- Stored items:
^^^^
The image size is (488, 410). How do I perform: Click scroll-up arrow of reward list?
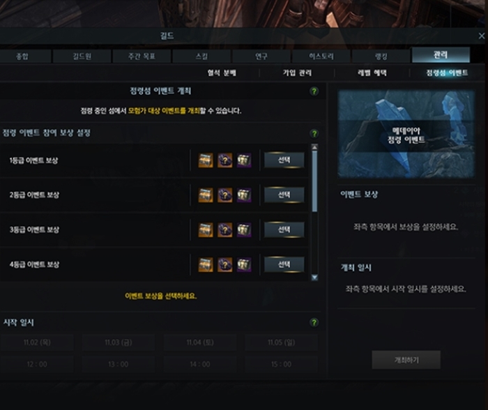coord(314,147)
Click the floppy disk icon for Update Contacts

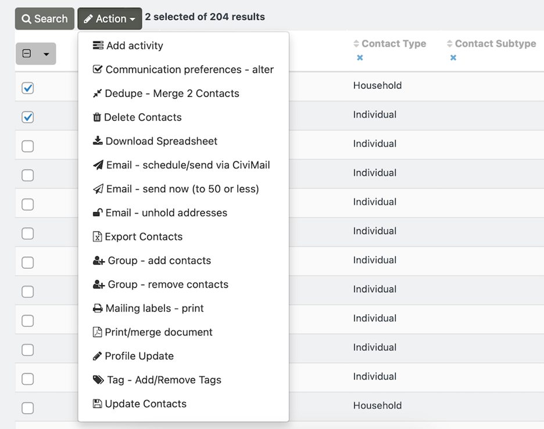97,404
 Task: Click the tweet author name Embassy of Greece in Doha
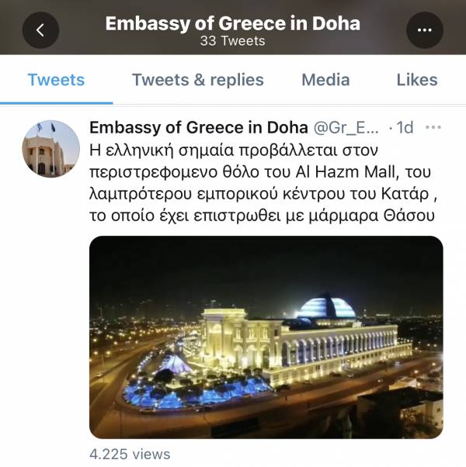(199, 127)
^^^^
- DIRECTIONS:
Output each entry exactly. Skip the pictures.

- WRITTEN ANSWER:
The image size is (488, 410). How do I perform: Click scroll-up arrow of reward list?
coord(314,147)
Click the floppy disk icon for Update Contacts

97,404
 Task: Click the tweet author name Embassy of Greece in Doha
(199, 127)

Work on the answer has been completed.